Wait, what’s that?! A little black box that you simply plug into a power outlet and it will suck up your room’s resonant bass frequencies? Designed to draw out lumps between 15Hz and 120Hz, PSI claim their new AVAA C20 is as effective as an acoustic bass trap 4 times the size. Is this a groundbreaking solution for those difficult rooms, or will it suck?


A common misconception when designing an acoustic space or treating an existing structure is that you have to try and absorb all frequencies. Although this is very effective for most frequencies, if you’re in a small to medium sized room, there is little you can do about the very low end. You’re much better off letting those frequencies escape somehow. That is unless you can “suck” them out with this new acoustic absorber from PSI.

I myself have just setup some monitoring in a domestic environment for additional workflow reasons and, as expected, there are lumps in the lower frequencies. As it’s a domestic environment, huge bass traps don’t seem appropriate, so this is really intriguing. As nearly all of us work out of small facilities these days for at least some of the time – if not all – this looks like a great alternative.

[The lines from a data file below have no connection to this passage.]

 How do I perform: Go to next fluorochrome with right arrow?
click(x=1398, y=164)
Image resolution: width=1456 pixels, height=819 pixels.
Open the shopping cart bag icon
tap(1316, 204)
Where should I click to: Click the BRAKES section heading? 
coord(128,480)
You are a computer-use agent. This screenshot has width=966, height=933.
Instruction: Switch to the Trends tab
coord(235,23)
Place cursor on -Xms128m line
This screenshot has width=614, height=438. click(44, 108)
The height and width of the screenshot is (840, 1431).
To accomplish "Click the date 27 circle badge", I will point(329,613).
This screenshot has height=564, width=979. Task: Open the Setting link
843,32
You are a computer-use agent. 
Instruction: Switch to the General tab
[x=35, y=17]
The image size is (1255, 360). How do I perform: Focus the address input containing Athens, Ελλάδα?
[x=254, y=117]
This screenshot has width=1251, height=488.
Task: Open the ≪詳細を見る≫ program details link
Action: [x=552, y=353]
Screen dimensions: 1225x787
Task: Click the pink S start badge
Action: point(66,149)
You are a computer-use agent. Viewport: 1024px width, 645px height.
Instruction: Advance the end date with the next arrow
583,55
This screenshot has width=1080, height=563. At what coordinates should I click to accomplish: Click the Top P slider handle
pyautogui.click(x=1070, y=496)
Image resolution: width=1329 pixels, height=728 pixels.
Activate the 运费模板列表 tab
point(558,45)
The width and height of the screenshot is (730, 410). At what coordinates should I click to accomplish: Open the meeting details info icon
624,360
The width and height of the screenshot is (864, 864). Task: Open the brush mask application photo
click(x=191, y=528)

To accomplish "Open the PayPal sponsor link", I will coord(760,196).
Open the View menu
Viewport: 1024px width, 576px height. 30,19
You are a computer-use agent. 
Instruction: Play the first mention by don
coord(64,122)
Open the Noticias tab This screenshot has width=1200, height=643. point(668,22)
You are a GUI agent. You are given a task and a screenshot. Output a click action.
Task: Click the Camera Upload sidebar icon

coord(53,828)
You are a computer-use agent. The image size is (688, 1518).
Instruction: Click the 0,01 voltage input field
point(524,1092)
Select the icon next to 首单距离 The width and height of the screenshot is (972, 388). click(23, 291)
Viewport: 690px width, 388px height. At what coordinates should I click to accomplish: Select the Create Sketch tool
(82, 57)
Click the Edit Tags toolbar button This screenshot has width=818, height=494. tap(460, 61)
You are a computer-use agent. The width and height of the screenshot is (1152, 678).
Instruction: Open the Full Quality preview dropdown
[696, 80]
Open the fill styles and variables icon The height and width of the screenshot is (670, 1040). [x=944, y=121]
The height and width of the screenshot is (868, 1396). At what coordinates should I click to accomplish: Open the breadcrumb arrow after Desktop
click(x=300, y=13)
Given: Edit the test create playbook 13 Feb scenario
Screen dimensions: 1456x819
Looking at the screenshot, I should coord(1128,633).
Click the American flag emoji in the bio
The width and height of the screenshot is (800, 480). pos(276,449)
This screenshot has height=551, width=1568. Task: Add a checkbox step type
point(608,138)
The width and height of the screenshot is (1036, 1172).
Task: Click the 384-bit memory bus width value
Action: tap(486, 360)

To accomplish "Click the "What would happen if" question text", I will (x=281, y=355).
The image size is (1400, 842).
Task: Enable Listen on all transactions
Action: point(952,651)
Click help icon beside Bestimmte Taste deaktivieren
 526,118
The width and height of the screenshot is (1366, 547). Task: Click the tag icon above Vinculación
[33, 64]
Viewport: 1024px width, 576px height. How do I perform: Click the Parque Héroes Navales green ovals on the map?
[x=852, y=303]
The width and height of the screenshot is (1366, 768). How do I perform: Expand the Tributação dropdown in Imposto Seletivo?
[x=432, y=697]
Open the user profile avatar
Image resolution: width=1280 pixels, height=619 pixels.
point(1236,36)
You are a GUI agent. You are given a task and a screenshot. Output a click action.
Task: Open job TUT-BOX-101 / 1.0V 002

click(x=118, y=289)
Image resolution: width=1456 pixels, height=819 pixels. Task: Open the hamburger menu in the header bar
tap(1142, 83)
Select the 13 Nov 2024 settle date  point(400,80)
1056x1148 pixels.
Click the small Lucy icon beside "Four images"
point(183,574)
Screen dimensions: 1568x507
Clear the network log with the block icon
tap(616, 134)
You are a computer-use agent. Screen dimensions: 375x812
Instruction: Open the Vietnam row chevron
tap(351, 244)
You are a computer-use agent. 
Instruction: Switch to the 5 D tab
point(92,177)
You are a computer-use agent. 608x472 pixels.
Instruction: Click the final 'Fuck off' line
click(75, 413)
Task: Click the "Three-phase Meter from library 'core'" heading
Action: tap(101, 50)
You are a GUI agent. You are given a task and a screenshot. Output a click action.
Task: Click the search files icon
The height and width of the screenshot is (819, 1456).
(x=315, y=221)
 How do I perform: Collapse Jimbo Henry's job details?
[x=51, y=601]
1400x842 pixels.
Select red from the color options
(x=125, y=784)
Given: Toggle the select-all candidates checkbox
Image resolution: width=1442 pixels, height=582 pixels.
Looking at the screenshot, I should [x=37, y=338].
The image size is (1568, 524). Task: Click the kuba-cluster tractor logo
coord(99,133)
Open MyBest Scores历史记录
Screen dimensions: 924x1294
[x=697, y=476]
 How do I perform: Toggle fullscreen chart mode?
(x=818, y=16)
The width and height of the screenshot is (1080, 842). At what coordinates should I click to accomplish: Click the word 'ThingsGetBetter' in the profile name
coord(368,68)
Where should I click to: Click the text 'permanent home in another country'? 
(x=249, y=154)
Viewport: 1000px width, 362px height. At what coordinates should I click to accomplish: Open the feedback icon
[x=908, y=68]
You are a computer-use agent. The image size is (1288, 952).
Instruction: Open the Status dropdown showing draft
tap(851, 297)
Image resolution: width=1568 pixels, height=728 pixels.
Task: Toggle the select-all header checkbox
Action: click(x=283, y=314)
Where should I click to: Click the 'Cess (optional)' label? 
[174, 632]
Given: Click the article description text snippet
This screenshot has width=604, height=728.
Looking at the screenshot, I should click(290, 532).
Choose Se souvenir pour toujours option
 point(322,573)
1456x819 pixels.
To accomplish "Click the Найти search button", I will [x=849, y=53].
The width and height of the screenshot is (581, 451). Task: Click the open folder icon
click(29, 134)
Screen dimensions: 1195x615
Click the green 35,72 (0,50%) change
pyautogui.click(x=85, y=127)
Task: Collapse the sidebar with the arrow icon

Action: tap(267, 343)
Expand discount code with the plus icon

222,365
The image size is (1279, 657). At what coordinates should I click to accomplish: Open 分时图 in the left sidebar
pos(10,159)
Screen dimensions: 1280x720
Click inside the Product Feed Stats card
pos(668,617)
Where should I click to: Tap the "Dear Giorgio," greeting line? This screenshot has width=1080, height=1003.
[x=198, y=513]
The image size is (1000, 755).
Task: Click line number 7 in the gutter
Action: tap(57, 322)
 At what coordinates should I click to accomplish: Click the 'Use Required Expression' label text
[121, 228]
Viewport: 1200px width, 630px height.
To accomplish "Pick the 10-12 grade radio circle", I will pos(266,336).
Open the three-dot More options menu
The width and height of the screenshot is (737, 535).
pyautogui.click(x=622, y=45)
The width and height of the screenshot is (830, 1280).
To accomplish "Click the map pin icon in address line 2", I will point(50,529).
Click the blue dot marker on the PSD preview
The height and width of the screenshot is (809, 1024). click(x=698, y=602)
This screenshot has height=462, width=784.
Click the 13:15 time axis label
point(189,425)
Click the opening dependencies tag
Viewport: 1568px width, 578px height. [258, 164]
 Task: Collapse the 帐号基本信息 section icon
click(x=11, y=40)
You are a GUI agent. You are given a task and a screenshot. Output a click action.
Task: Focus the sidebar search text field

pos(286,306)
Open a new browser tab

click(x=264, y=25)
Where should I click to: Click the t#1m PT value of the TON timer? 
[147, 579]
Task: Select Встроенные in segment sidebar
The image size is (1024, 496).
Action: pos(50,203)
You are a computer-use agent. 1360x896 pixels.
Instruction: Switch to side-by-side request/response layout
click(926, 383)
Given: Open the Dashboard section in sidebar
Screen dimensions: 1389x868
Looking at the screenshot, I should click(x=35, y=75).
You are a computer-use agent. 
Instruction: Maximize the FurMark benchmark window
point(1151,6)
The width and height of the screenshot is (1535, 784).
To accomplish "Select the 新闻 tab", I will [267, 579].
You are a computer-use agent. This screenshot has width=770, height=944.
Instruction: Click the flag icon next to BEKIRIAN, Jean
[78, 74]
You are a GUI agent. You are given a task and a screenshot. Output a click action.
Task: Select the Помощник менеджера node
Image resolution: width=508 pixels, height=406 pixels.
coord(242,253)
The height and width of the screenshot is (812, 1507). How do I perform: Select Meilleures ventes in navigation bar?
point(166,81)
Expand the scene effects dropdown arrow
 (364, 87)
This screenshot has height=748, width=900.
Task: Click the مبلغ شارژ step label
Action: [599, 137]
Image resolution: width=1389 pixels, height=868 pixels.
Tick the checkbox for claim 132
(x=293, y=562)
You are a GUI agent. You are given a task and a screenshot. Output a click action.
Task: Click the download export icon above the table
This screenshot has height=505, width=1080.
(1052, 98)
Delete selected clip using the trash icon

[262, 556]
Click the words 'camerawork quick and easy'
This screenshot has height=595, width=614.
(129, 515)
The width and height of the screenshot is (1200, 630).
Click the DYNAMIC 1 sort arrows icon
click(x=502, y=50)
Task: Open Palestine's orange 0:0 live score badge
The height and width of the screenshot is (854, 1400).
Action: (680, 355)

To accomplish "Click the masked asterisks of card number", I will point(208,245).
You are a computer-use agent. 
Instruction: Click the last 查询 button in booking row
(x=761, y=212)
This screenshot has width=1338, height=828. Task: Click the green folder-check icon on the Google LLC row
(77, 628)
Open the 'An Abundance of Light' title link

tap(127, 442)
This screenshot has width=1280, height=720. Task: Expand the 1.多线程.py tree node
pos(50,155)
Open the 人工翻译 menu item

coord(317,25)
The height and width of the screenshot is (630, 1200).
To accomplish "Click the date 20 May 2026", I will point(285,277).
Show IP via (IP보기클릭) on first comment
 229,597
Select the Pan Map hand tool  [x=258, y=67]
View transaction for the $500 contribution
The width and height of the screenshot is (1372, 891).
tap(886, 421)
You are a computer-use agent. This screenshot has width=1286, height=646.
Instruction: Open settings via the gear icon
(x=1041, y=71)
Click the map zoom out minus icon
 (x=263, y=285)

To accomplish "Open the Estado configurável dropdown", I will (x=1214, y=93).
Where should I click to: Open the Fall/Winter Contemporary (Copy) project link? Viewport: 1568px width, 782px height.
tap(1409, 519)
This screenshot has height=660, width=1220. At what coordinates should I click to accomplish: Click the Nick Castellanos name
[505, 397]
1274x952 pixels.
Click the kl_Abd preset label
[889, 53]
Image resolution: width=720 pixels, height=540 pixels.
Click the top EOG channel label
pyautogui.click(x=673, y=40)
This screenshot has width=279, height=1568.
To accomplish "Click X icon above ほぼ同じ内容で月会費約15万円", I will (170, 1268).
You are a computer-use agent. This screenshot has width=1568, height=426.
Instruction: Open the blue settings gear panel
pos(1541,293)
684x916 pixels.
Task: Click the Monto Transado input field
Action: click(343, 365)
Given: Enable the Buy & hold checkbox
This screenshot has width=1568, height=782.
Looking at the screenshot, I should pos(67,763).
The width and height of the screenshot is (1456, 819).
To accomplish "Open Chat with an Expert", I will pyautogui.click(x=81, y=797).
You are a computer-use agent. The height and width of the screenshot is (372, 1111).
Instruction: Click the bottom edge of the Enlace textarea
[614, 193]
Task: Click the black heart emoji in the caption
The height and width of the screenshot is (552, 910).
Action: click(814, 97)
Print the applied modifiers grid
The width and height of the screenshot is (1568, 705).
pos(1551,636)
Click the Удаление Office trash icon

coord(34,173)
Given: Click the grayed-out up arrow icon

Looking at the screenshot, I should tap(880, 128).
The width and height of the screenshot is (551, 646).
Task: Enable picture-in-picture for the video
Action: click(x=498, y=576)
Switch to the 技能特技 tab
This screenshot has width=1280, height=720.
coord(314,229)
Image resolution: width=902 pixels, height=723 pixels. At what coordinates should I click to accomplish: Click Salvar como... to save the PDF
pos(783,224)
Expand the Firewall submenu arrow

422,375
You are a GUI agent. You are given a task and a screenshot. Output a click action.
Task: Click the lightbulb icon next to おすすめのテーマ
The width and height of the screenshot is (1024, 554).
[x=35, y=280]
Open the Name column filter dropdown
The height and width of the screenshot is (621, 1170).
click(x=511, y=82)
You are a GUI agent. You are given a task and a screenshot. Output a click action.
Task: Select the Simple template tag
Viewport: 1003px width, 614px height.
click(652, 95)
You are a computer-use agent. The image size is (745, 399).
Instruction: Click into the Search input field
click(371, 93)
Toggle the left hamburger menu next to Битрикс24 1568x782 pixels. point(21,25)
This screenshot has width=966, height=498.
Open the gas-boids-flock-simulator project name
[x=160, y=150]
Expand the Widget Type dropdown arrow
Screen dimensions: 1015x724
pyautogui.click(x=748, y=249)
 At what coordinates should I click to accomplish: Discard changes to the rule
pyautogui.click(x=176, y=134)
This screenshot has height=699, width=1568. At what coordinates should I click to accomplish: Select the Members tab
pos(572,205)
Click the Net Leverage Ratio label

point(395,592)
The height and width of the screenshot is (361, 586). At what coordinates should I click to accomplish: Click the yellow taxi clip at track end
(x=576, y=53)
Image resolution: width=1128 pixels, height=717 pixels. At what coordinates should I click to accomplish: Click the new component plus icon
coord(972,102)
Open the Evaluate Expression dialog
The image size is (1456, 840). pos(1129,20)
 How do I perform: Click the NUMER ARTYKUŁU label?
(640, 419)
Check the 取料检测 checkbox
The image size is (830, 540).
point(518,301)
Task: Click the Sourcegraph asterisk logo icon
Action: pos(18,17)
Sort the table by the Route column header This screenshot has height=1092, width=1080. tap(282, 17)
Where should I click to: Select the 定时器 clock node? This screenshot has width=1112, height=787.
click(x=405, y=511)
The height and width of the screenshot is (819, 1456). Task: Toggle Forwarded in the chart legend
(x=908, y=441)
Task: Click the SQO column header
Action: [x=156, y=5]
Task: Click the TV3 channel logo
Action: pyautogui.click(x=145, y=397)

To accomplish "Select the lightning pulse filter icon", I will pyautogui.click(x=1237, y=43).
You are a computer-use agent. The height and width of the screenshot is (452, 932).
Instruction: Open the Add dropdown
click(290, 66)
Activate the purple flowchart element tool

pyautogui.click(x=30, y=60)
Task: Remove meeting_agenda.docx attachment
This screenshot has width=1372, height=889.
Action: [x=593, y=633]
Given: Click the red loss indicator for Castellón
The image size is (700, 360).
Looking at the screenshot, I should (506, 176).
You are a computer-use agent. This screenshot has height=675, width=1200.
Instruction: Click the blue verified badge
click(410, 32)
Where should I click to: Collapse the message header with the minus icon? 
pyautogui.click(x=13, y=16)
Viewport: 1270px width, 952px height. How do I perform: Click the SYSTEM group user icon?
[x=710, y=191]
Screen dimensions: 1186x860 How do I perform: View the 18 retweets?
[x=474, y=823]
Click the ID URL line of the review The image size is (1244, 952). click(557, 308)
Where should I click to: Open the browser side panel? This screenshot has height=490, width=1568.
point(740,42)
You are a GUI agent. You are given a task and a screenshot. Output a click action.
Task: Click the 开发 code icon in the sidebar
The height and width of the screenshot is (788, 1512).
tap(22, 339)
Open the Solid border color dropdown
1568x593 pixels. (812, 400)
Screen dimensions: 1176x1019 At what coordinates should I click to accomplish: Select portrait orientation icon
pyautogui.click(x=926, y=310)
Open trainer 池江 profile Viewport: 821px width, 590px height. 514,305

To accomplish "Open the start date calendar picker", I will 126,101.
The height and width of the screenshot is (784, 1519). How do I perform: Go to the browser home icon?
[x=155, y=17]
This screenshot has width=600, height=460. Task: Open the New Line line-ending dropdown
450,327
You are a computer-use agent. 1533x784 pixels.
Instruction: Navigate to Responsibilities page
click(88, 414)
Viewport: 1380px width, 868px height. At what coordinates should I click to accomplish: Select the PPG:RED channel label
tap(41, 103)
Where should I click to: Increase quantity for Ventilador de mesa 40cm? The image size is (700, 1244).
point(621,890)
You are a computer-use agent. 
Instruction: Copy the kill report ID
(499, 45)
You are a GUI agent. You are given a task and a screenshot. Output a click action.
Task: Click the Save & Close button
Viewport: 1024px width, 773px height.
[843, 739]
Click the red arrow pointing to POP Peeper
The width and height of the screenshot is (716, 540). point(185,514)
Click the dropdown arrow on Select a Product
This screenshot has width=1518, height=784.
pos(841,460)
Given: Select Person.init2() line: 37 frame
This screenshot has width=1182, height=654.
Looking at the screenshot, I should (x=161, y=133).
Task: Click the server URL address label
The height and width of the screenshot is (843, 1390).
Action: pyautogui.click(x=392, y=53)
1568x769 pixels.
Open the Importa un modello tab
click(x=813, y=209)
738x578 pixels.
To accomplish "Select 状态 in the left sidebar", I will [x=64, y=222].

It’s not much to look at, just a black box with a grill on the front shaped to fit in the corner of a room where bass trapping is usually required. It is designed to absorb standing modes between 15 and 120 Hz in a room by acting like “a hole in the wall much larger than the dimensions of the AVAA”. Unsurprisingly, it isn’t very clear how the AVAA works. It appears to measure the incoming sound waves with a microphone and counter-act them with a transducer style membrane, without emitting the polar opposite wave.

I’m really curious to try a pair of these AVAA’s and feel this is the perfect time for a product release like this. However, listed with one UK distributor for 1,586.00 GBP ex.VAT each, having just a pair would cost more than most home studio monitor systems. They recommend having a minimum of 4 in a small to medium sized room which soon adds up to a lot of money. Personally, until I try these, I can’t help but feel they’ve priced them out of the market they’re ideal for.